### [Your goal]
Whatever comes before the line containing "Image resolution: width=1313" stays out; transcribe that line and all that follow to the end of the records exactly, with no pictures.
[[ Input for this task open ]]
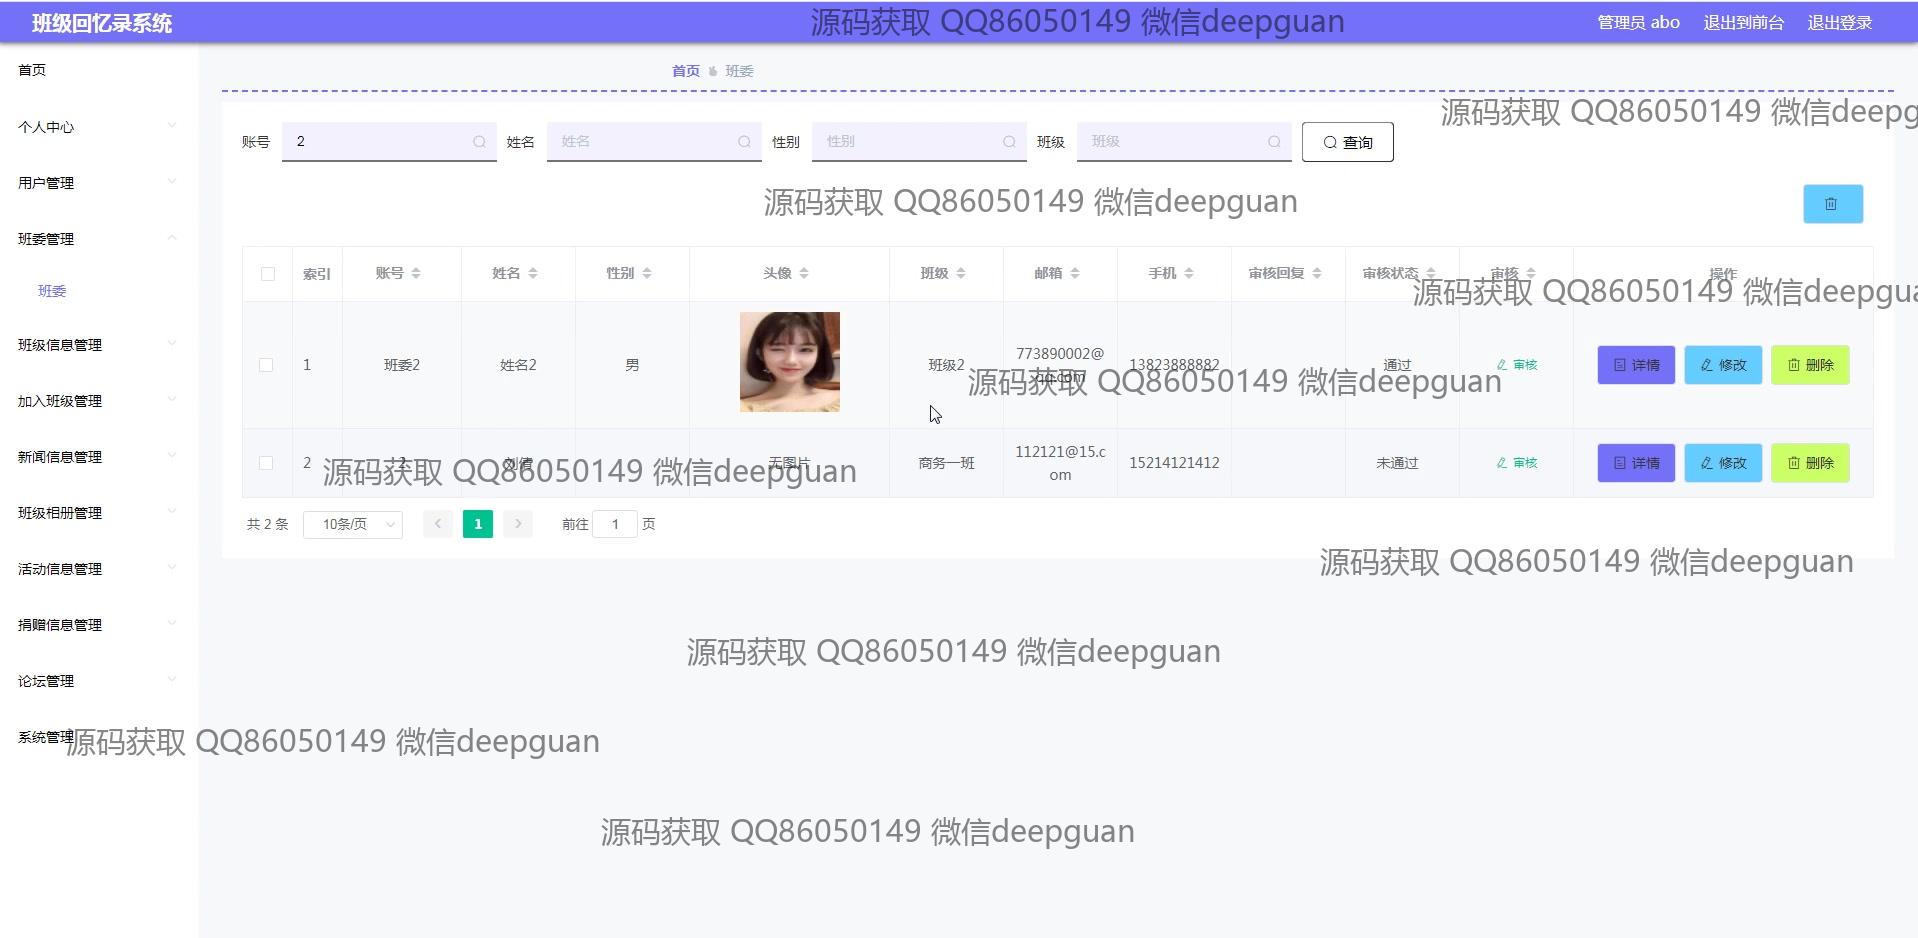The width and height of the screenshot is (1918, 938).
Task: Click the avatar thumbnail of 班委2
Action: click(789, 362)
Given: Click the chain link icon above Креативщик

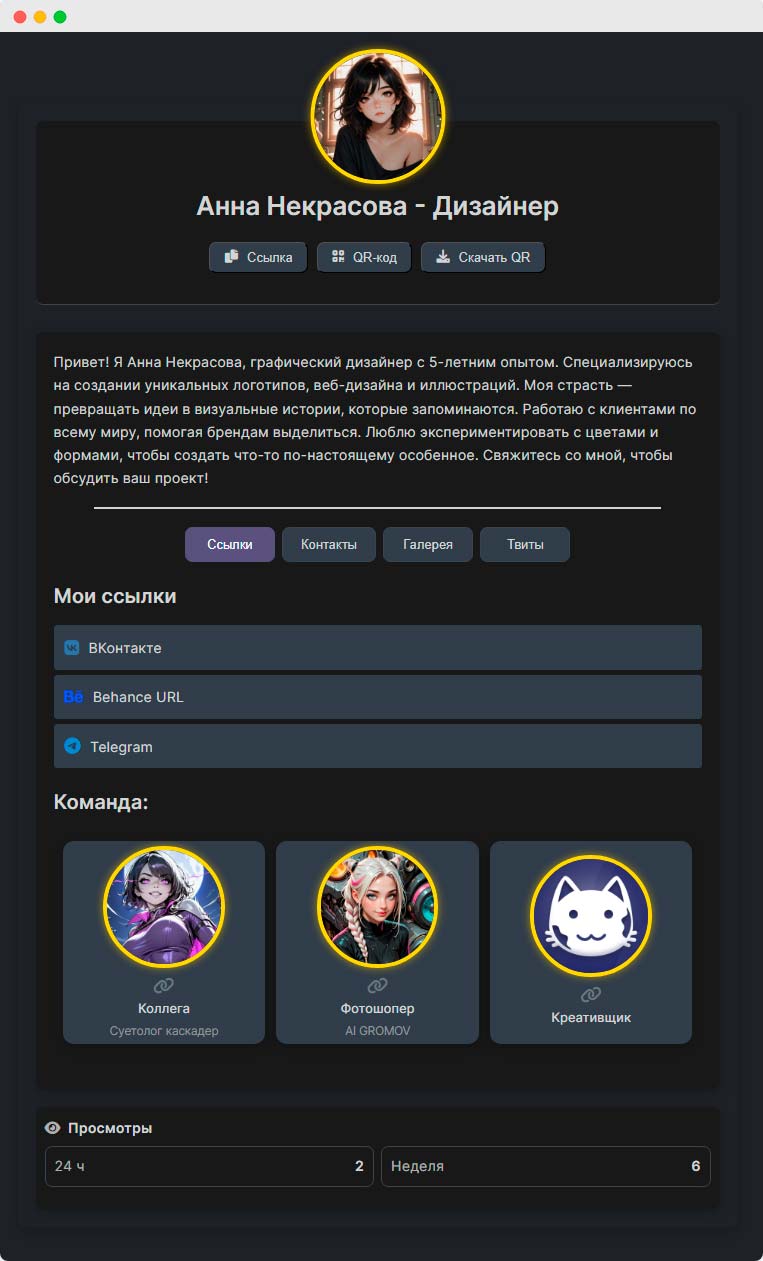Looking at the screenshot, I should pos(591,995).
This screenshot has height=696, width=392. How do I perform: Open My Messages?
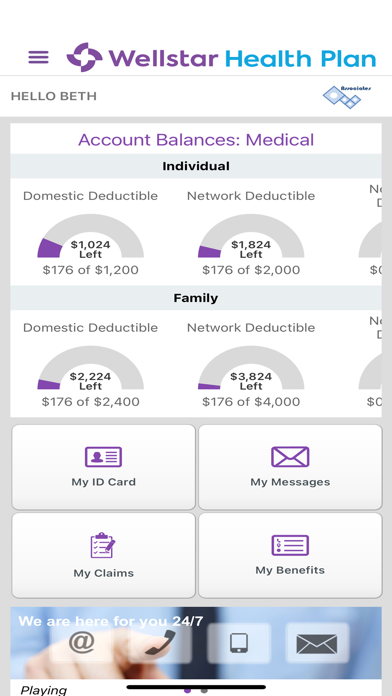click(x=290, y=467)
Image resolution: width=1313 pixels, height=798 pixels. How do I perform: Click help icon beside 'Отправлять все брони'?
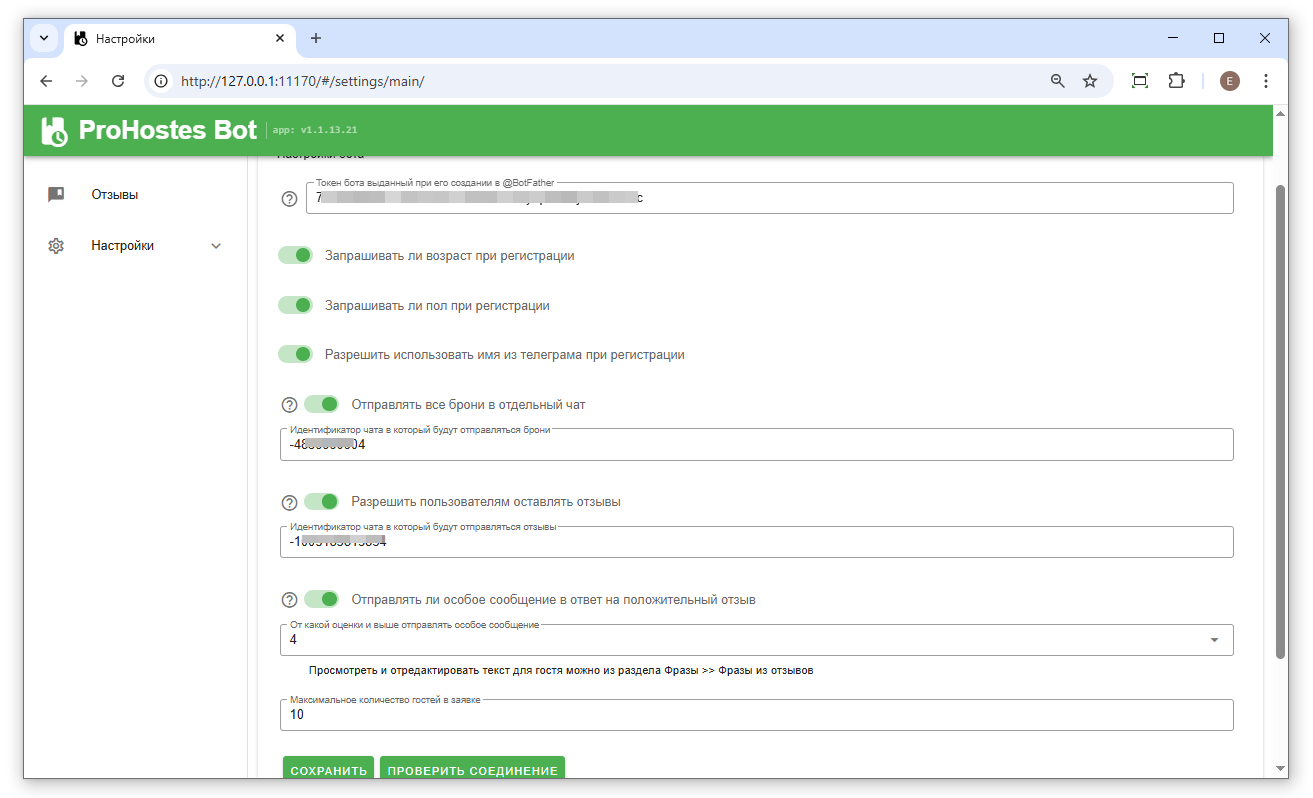coord(290,405)
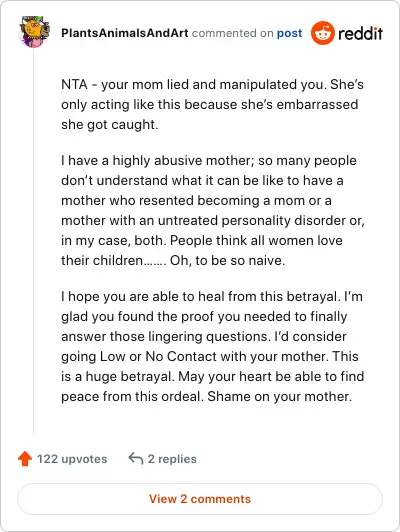Open the PlantsAnimalsAndArt username profile link

125,33
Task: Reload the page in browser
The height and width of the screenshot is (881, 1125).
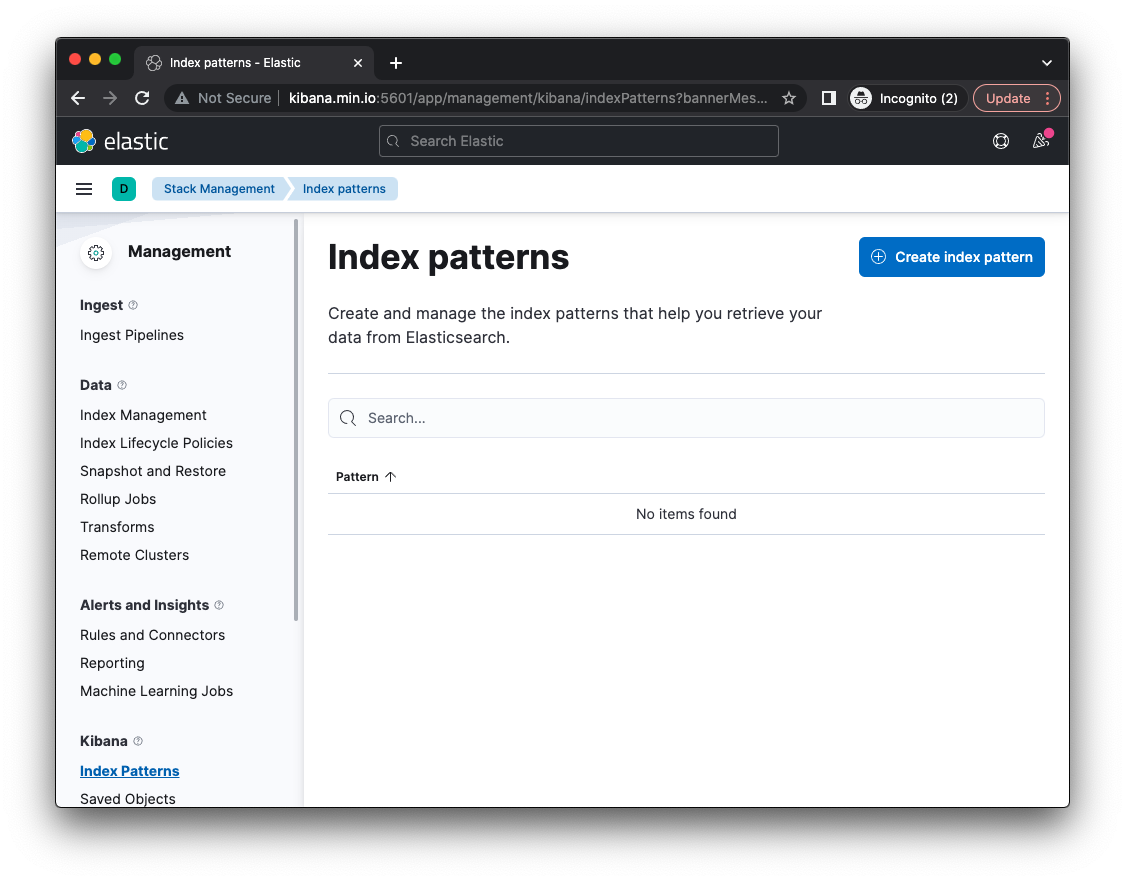Action: point(142,98)
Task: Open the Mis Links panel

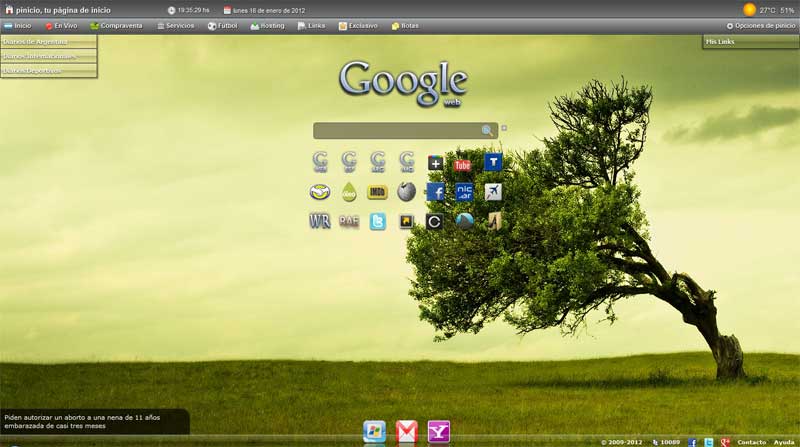Action: coord(750,42)
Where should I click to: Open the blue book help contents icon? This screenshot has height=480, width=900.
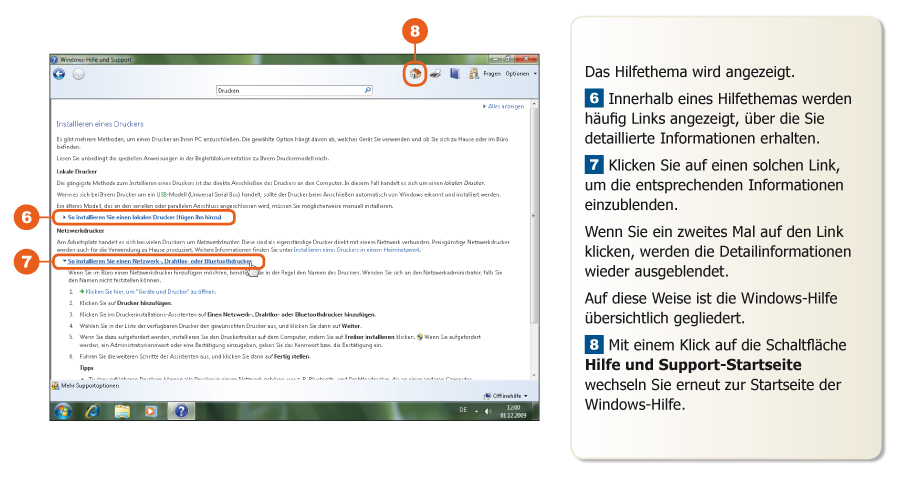pyautogui.click(x=455, y=73)
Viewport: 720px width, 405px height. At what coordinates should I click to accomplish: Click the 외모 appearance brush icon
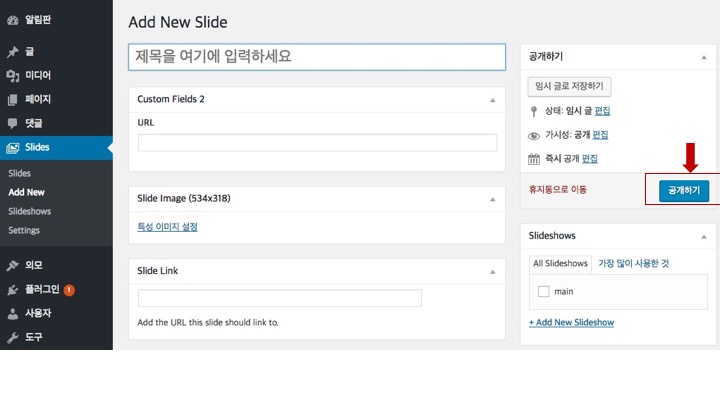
[[ Input for this task closed ]]
### [Reply]
Image resolution: width=1313 pixels, height=798 pixels. How do I perform: Click help icon beside 'Отправлять все брони'?
coord(290,405)
Open the PlantsAnimalsAndArt username profile link

125,33
Task: Reload the page in browser
The height and width of the screenshot is (881, 1125).
Action: point(142,98)
Task: Open the Mis Links panel

Action: coord(750,42)
Where should I click to: Open the blue book help contents icon? This screenshot has height=480, width=900.
pyautogui.click(x=455, y=73)
Viewport: 720px width, 405px height. At what coordinates should I click to accomplish: Click the 외모 appearance brush icon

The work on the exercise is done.